Sementara itu Kepala SMPN 2 Arga Makmur, Imam Mustakin kepada kupasbengkulu.com, Senin (08/06/2015) di ruang kerjanya membantah keras kalau pihak sekolah melakukan pungli dengan meminta uang kepada wali murid untuk membangun dua sarana olah raga.

Dijelaskan Imam, ada sumbangan dari para wali murid untuk membangun dua sarana olah tersebut atas hasil rapat komite dengan wali murid. Dimana, para saat rapat yang diundang adalah wali murid kelas VIII dan IX membahas 2 masalah. Untuk kelas IX rapat membahas tentang kelulusan siswa, sedangkan untuk kelas VIII membahas masalah program.

“Ketika dalam rapat tersebut, pihak sekolah menyampaikan program. Dan apa yang disampaikan itu, mendapatkan respon serta dukungan dari para wali murid,” tutur Iman.

Ditambahkannya, dari hasil keputusan rapat komite dengan para wali murid,sebanyak 243 murid dengan suka relah menyumbang untuk pembuatan lapangan Bola Volly dan rehab lapangan Basket. Dalam paparan pada rapat itu, yang masalah krusial yang tidak dapat dan membutuhkan uluran tangan dari para wali murid, karena pada saat hujan, lapangan untuk upacara tergenang air. Sebelum upacara dilakukan, terpaksa anak-anak gotong royong mengeringkan air.

Dari hasil dana yang terkumpul hasil kesepakatan membangun dua sarana olah raga, dana yang dikeluarkan sudah Rp 31 juta.

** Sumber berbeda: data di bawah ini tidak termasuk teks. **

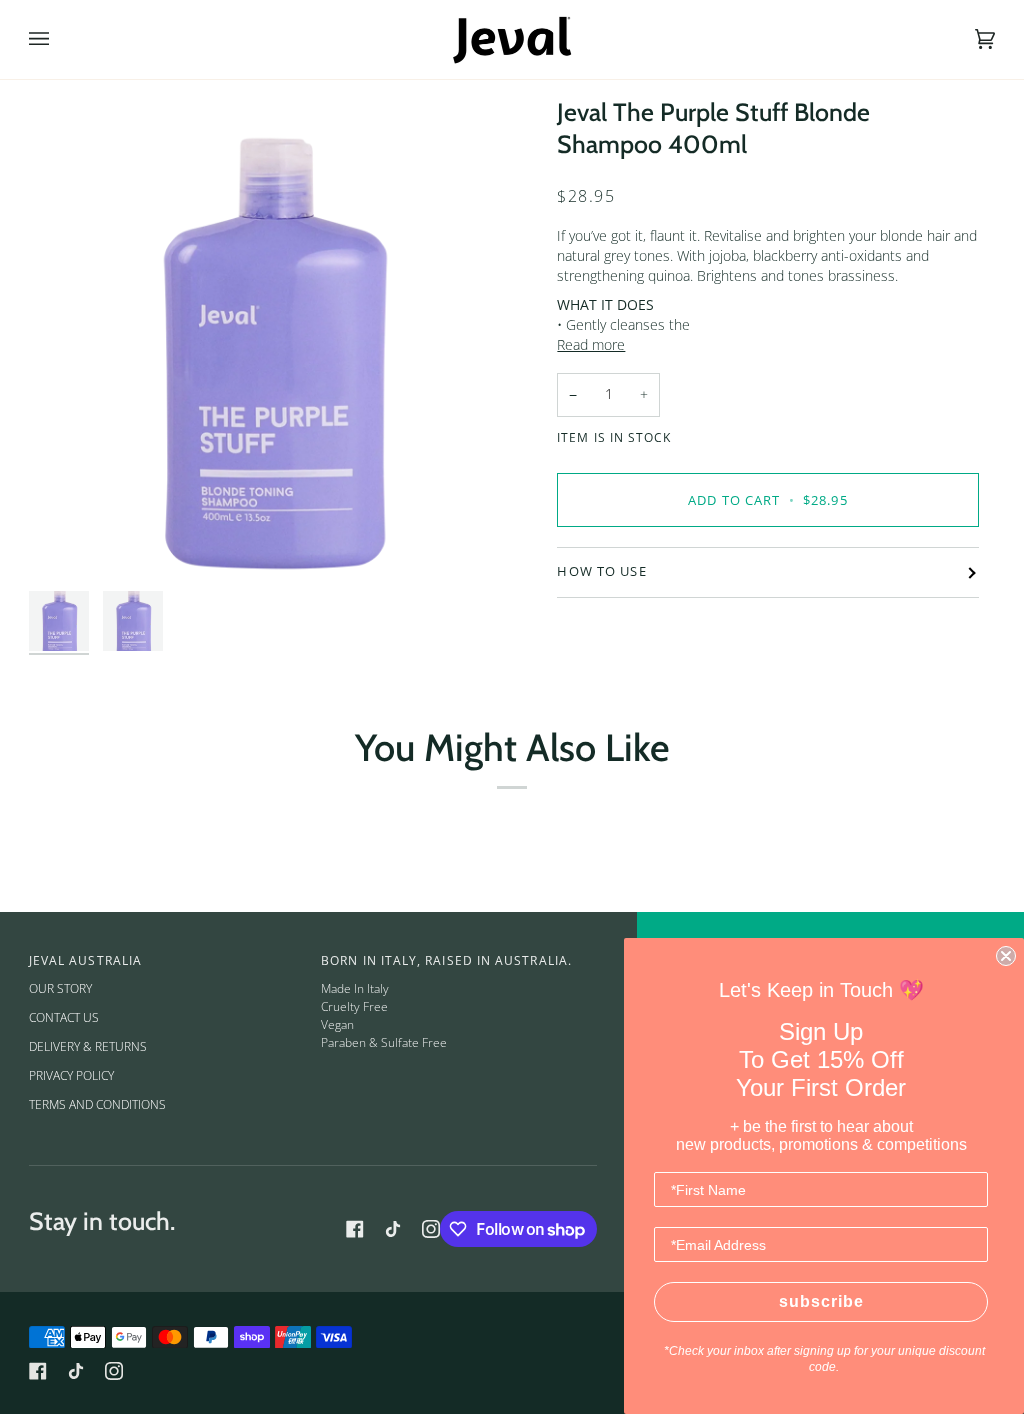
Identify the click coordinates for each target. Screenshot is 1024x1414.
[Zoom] (66, 543)
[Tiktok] (393, 1229)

Berarti, para wali murid yang sudah disepakati masih menyisakan Rp.14 juta lagi.

“Kita sudah berupaya meminta kepada pihak pemerintah untuk membangun sarana olah raga. Namun, usaha tersebut hingga lapangan itu selesai dibangun, satu senpun belum dapat bantuan. Sementara sekolah dituntut meningkatkan mutu dan anak harus berprestasi,” demikian Imam (jon)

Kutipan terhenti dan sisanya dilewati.